I went up to the transit center for all the very newly arrived refugees today – 7,900+ people in a green fields site that didn’t exist one week ago. I’d never been to a brand new site before, my previous knowledge of influxes has always been into sites that were well established.
Well, wow, chaos.
The organizations there are doing as good a job as they can, really, and things were relatively organized. But just imagine, we’re driving down a road, village village village, jungle jungle jungle, I’m looking off to the left at some kids when the car stops suddenly and I turn to my right and oh-sweet-jesus. A huge, newly cut field is there, hemmed in by low hills on all sides and, in the middle, white tarp huts as far as the eye can see. Out of nowhere.
We pulled in to the middle of it and park next to a two story high pile of yellow plastic jerry cans, the jugs refugees use to hold water. Around that are huge piles of wood, stacks and stacks of rice and beans and, everywhere, women in kangas waiting in lines. Lines as far as the eye can see. Lines everywhere. People are waiting in lines and they aren’t even sure what for. On the outskirts Save the Children has set up some sports fields for children to play and they’re kicking balls, occasionally shanking one into the queues of women.
We get directed to a big tree under which sits the government representatives, who very kindly give us a briefing and give us permission to be in the settlement. Then we go out and start talking to the refugees.

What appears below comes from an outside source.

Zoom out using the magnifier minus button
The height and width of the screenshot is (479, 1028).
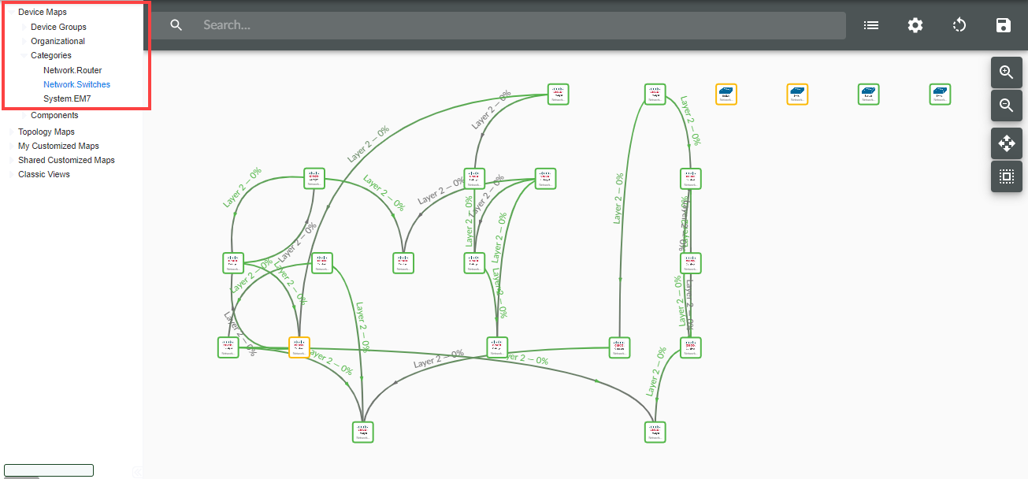[x=1006, y=105]
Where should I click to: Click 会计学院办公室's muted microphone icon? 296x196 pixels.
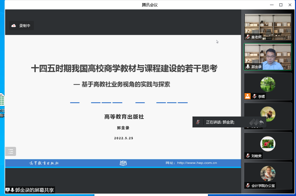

Every time my team and I stopped somewhere we’d be mobbed by people. All desperate to have someone listen to them. We told them over and over we couldn’t so anything for them, but they didn’t really seem to care. They just wanted to share.
“The rebels came and my family and I scattered, I went back and my children were gone, then the rebels came again. I had to run, now I don’t know where they are.”
“We haven’t received food in a week and don’t have a shelter, my children and I are sleeping outside and it keeps raining” (It was raining and blowing a bitter wind at this point)
“My wife and children got taken somewhere else, I don’t know where, they got on a different bus. They have all our things, I have no clothes and no money.”
“We’ve been given one plate for me and my seven children, I don’t know how to feed them all.”
On and on and on. We would dutifully write everything down, say we would be sure to report it and then say “you know we can’t do anything about this?”
They would all say yes, but they just wanted someone to listen to them. Sometimes they would clap for us, just for writing it down.